**Vorliegender Textauszug:**
──────
Polizeihelm als Waffe höchst ungeeignet

Amtsgericht Tiergarten verhandelte über eine Körperverletzung im Amt

  • Peter Kirschey
  • Lesedauer: 2 Min.

Das Geschehen liegt inzwischen fast 19 Monate zurück. Da verschwimmen die Erinnerungen und vieles wird aus heutiger Sicht gar nicht mehr so ernst genommen. Das muss wohl auch das mutmaßliche Opfer einer mutmaßlichen Polizeiattacke gedacht haben. Er war gar nicht erst zum Prozess erschienen. Und wenn der Hauptzeuge in einem Gerichtsverfahren fehlt, dann kann nicht verhandelt werden. Also entschied der Richter beim Amtsgericht Tiergarten, die Sitzung zu vertagen, da die Wahrheitsfindung ohne die wichtigste Person nicht möglich ist.
──────
**Aufgabenstellung:**
Entnehmen Sie bitte den Textauszug oben über den Polizeihelm vollständig und geben Sie ihn Wort für Wort wieder.
──────
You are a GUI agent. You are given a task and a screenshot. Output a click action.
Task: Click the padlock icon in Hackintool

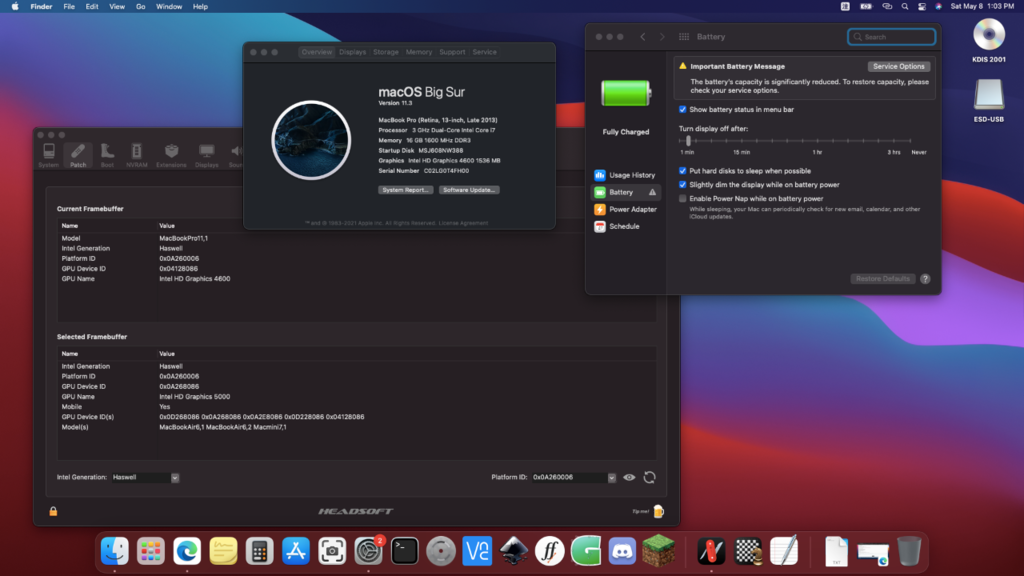53,511
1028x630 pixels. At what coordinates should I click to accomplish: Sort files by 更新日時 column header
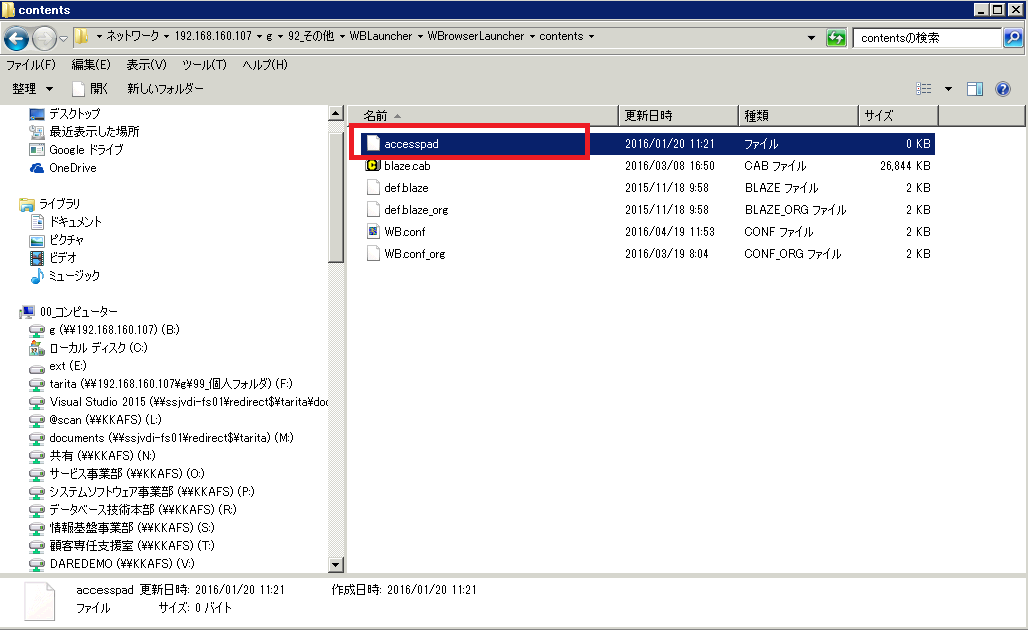tap(648, 116)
──────
**Lösung:**
Polizeihelm als Waffe höchst ungeeignet

Amtsgericht Tiergarten verhandelte über eine Körperverletzung im Amt

  • Peter Kirschey
  • Lesedauer: 2 Min.

Das Geschehen liegt inzwischen fast 19 Monate zurück. Da verschwimmen die Erinnerungen und vieles wird aus heutiger Sicht gar nicht mehr so ernst genommen. Das muss wohl auch das mutmaßliche Opfer einer mutmaßlichen Polizeiattacke gedacht haben. Er war gar nicht erst zum Prozess erschienen. Und wenn der Hauptzeuge in einem Gerichtsverfahren fehlt, dann kann nicht verhandelt werden. Also entschied der Richter beim Amtsgericht Tiergarten, die Sitzung zu vertagen, da die Wahrheitsfindung ohne die wichtigste Person nicht möglich ist.